The GOODBYE_SERVICE_ENDPOINT and HELLO_SERVICE_ENDPOINT are the environment variables that we'll pass to the nodejs-hello-world and nodejs-goodbye-world respectively through ConfigMap. Their values, as we'll see, are the DNS names of the relevant Kubernetes Services we'll deploy. This allows to test DNS names resolution and inter-service communication.

Networking

We use Azure Container Networking Interface (CNI) networking, where each Pod gets an IP address from the cluster subnet and can be accessed directly, which eliminates the need for NAT devices.

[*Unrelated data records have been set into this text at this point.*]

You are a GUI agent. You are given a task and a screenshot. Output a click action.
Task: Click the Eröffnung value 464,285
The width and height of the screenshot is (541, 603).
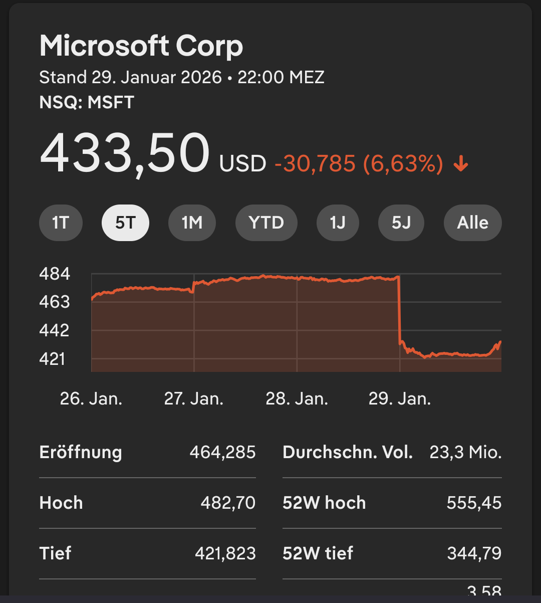222,452
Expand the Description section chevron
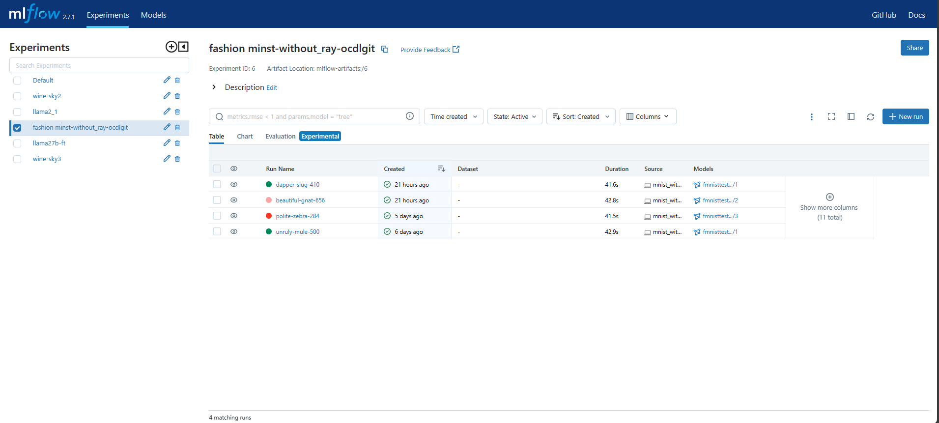The image size is (939, 423). click(214, 87)
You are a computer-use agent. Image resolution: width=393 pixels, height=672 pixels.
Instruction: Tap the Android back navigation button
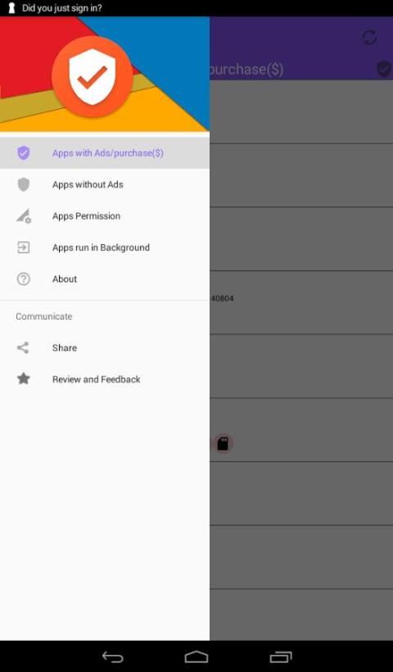click(113, 656)
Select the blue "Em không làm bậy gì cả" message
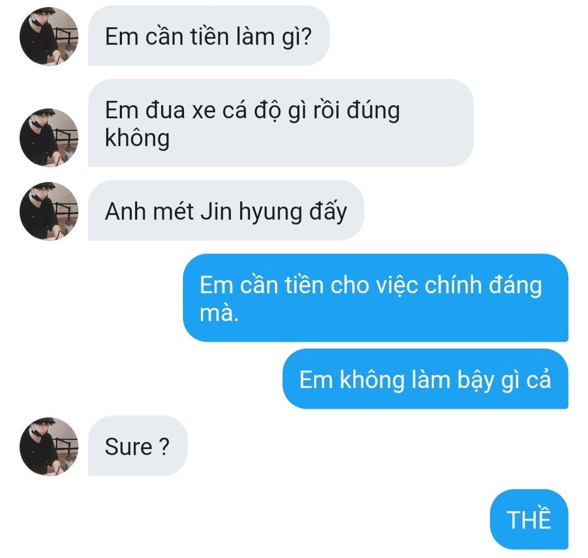The height and width of the screenshot is (558, 588). click(426, 379)
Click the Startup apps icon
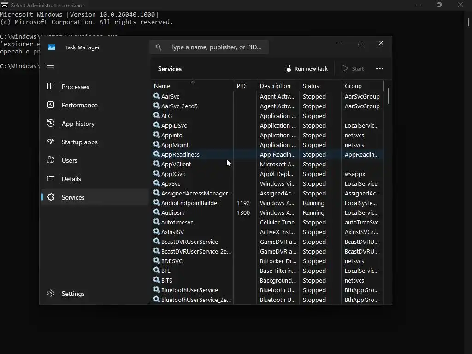The height and width of the screenshot is (354, 472). click(51, 142)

CNI networking is recommended for production workloads due to its superior performance and scalability over the default kubenet networking. However, it needs extra planning. The size of the VNet and subnets must be large enough to accommodate the number of Pods and Nodes you expect to deploy, considering the upgrade process requirements and scaling needs. There are other variations of CNI networking, addressing scalability and planning challenges, which you can read about in AKS Networking concepts.

Now, let's do some rough network planning:

  1. VNet: We have two main resources to deploy within the VNet, an AKS cluster and an Application Gateway. We can simply use /16 CIDR block, which is the maximum number of IP addresses we can have in a VNet. You should choose your address space based on your network topology and networking needs. We'll use 10.2.0.0/16 address space for the VNet.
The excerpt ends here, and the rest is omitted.